WRITTEN PROBLEM: In the entries between the line containing "UNIVERSITIES (462, 160)" and the line containing "ticker (20, 1494)", inclusive, substitute "Twitter" for "Facebook". Give back only those lines, with nothing else changed.
## start GIVEN INFORMATION
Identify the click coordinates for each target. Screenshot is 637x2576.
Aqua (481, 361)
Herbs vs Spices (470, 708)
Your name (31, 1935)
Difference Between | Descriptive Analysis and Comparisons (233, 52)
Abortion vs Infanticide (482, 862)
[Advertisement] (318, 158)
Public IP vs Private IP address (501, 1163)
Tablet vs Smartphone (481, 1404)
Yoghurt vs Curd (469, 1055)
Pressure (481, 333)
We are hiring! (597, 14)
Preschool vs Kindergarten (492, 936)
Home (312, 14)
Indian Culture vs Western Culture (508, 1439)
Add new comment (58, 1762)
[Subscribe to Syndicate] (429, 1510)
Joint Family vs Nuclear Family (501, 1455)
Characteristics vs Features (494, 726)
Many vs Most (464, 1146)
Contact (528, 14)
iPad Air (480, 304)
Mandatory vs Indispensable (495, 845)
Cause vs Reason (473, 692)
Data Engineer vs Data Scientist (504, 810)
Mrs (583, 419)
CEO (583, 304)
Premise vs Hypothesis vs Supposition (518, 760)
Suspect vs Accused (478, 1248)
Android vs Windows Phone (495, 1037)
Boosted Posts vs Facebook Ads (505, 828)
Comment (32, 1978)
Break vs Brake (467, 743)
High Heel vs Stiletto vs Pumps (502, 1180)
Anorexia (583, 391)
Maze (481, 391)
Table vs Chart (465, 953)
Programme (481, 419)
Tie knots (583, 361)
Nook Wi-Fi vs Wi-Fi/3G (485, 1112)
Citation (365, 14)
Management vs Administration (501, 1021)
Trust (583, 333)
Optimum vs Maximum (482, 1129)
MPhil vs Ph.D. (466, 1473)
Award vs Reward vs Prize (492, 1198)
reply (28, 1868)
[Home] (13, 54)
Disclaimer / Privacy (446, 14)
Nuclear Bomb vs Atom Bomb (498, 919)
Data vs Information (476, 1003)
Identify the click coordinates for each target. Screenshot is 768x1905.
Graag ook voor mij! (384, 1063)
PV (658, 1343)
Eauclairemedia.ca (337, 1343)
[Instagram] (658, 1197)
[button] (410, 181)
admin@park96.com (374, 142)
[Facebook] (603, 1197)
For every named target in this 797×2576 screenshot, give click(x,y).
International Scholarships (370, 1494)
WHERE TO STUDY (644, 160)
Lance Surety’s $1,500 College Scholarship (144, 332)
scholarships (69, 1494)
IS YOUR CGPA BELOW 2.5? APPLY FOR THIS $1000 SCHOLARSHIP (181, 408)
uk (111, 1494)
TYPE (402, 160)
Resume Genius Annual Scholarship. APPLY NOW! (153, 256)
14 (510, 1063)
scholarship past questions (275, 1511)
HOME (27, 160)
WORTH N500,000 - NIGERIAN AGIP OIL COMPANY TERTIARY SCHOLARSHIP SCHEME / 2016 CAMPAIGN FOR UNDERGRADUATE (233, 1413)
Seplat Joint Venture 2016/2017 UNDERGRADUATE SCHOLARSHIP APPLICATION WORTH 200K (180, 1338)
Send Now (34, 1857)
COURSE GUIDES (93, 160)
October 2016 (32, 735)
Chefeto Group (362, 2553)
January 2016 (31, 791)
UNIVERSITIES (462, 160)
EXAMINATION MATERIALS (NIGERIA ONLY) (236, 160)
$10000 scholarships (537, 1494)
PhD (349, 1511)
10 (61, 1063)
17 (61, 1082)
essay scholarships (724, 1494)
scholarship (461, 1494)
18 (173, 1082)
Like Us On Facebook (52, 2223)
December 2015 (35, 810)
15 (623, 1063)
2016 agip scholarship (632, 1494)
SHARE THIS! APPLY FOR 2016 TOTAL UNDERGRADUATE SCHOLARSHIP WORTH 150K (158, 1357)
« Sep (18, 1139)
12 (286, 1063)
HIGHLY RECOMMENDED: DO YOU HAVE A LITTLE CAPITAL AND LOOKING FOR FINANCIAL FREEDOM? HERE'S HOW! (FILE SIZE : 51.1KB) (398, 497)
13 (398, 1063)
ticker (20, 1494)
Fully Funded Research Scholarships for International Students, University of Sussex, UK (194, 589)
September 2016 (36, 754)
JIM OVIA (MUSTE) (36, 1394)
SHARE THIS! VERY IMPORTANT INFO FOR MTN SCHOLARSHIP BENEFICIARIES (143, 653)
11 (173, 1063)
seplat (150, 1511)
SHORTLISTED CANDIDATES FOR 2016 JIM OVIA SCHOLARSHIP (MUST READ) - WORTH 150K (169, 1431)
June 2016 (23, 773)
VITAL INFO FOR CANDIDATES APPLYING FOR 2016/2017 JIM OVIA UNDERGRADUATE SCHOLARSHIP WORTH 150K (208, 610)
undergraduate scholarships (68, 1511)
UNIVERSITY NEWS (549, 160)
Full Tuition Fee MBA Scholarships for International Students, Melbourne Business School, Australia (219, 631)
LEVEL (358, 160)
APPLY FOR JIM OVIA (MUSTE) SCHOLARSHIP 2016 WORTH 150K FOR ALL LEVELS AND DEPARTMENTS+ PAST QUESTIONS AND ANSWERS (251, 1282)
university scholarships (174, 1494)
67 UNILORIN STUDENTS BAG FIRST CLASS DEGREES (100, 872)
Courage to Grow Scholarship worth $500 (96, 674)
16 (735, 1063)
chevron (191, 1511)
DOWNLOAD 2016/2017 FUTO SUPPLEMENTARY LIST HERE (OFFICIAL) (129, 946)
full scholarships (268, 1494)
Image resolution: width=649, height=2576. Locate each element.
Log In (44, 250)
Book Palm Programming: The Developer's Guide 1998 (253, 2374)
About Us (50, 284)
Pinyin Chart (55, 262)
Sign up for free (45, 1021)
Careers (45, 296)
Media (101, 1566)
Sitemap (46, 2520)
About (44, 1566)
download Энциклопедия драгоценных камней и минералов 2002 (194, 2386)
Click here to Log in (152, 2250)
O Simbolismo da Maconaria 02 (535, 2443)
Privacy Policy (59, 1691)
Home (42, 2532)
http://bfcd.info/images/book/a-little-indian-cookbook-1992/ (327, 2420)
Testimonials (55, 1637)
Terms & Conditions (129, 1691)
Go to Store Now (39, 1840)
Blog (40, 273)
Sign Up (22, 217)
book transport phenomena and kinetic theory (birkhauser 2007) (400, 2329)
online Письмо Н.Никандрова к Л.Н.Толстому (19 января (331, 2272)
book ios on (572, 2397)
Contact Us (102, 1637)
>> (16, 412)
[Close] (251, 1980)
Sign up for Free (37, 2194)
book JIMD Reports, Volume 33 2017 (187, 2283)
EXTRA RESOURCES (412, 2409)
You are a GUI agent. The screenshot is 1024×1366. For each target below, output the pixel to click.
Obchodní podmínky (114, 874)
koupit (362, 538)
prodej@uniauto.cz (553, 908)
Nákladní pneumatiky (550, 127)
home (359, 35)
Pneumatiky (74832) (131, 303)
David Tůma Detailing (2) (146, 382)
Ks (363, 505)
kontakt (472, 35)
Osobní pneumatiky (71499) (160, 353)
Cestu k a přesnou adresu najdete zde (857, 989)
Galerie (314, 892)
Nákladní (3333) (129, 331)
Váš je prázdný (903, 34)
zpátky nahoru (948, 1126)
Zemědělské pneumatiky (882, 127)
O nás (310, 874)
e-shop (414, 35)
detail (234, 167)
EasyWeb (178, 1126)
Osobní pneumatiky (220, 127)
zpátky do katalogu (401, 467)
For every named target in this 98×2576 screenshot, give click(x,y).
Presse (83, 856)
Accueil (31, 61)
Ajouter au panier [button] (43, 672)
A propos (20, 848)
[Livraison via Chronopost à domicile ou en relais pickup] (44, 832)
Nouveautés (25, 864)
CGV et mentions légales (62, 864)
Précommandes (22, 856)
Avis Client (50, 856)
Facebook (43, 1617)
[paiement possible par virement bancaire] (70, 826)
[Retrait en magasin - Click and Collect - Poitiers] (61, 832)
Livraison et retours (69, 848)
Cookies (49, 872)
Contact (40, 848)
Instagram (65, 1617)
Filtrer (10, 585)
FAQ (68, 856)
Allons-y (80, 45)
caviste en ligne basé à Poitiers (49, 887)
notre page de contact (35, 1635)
## end GIVEN INFORMATION
SOLUTION TO THIS EXERCISE:
UNIVERSITIES (462, 160)
EXAMINATION MATERIALS (NIGERIA ONLY) (236, 160)
$10000 scholarships (537, 1494)
PhD (349, 1511)
10 (61, 1063)
17 (61, 1082)
essay scholarships (724, 1494)
scholarship (461, 1494)
18 (173, 1082)
Like Us On Twitter (52, 2223)
December 2015 (35, 810)
15 (623, 1063)
2016 agip scholarship (632, 1494)
SHARE THIS! APPLY FOR 2016 TOTAL UNDERGRADUATE SCHOLARSHIP WORTH 150K (158, 1357)
« Sep (18, 1139)
12 (286, 1063)
HIGHLY RECOMMENDED: DO YOU HAVE A LITTLE CAPITAL AND LOOKING FOR FINANCIAL FREEDOM? HERE'S HOW! (FILE SIZE : 51.1KB) (398, 497)
13 (398, 1063)
ticker (20, 1494)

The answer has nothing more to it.